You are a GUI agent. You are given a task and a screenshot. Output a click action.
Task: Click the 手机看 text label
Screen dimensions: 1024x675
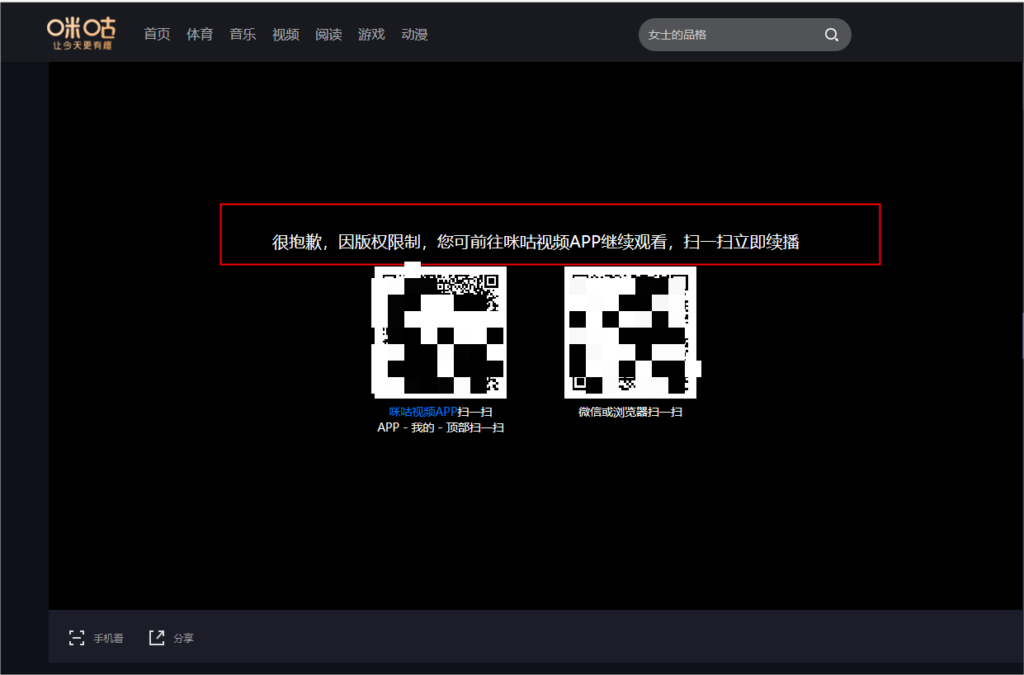[x=109, y=638]
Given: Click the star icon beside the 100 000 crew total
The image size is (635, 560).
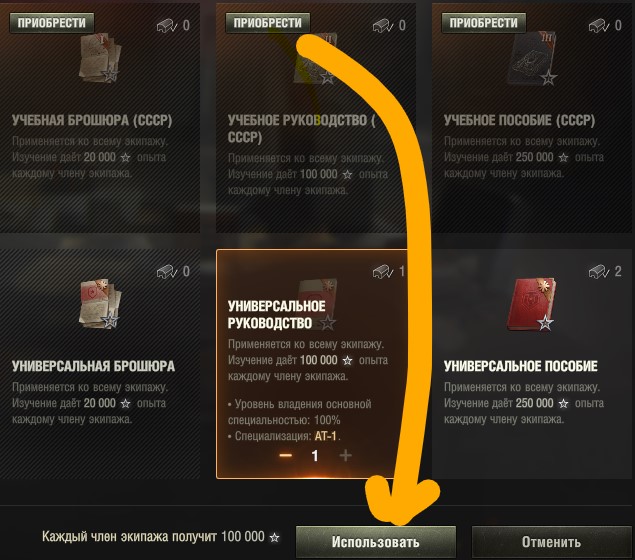Looking at the screenshot, I should [275, 537].
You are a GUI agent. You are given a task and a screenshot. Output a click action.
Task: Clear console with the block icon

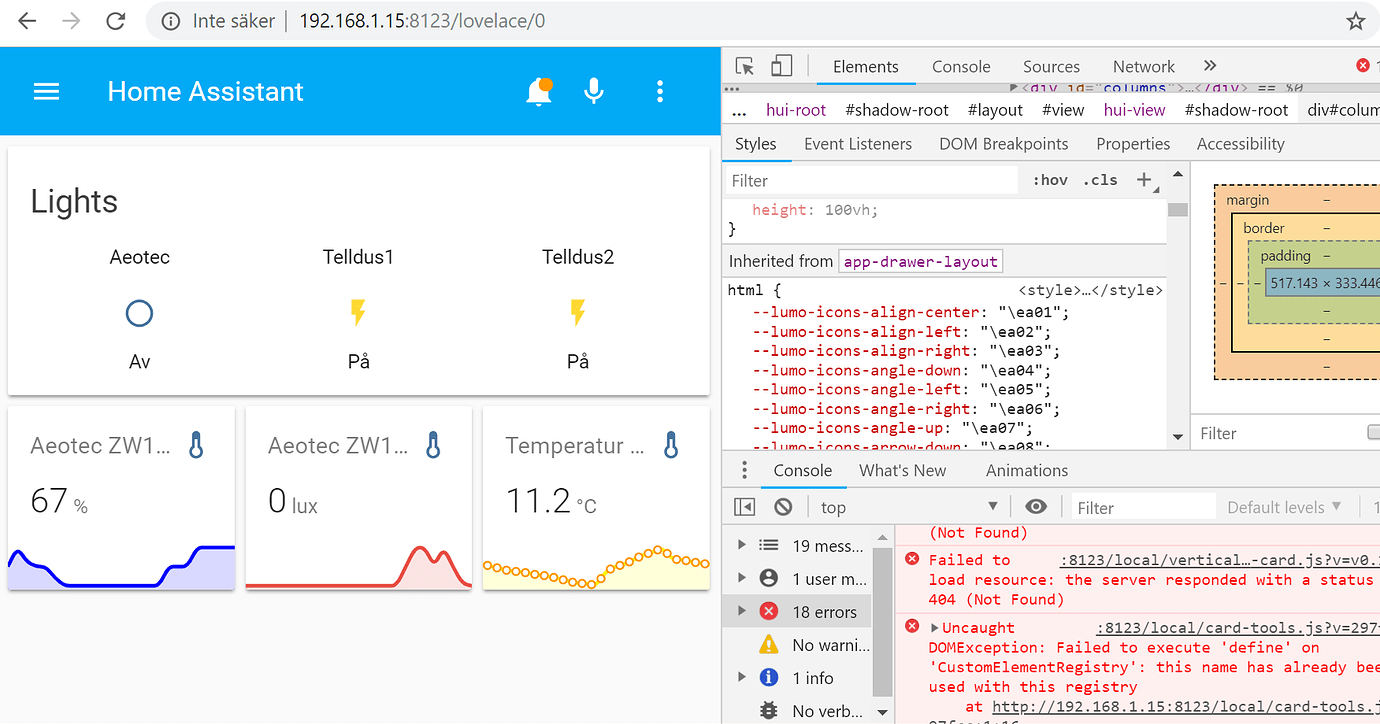[x=783, y=507]
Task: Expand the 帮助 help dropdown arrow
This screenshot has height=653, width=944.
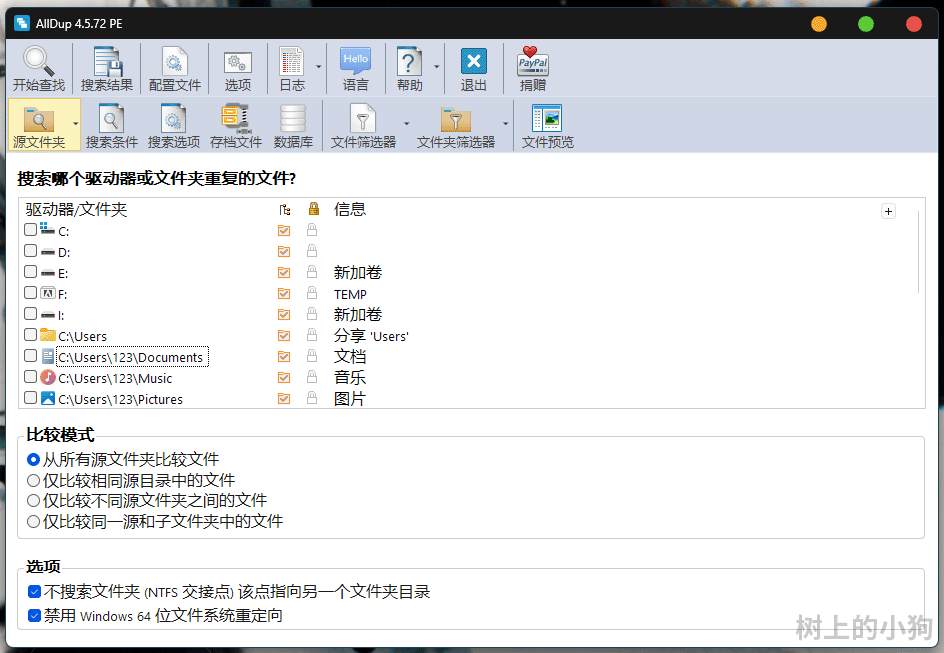Action: pyautogui.click(x=437, y=66)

▬▬▬▬▬▬

→ YOUR OBJECTIVE
Transcribe every record above in full. Pictures stay out of the copy.

→ ANSWER SPACE
You are a GUI agent. You are given a task and a screenshot. Output a click action.
Task: Click the 手机看 text label
Screen dimensions: 1024x675
[x=109, y=638]
Given: Click the star icon beside the 100 000 crew total
The image size is (635, 560).
Looking at the screenshot, I should [275, 537].
You are a GUI agent. You are given a task and a screenshot. Output a click action.
Task: Clear console with the block icon

[x=783, y=507]
Task: Expand the 帮助 help dropdown arrow
This screenshot has height=653, width=944.
Action: pyautogui.click(x=437, y=66)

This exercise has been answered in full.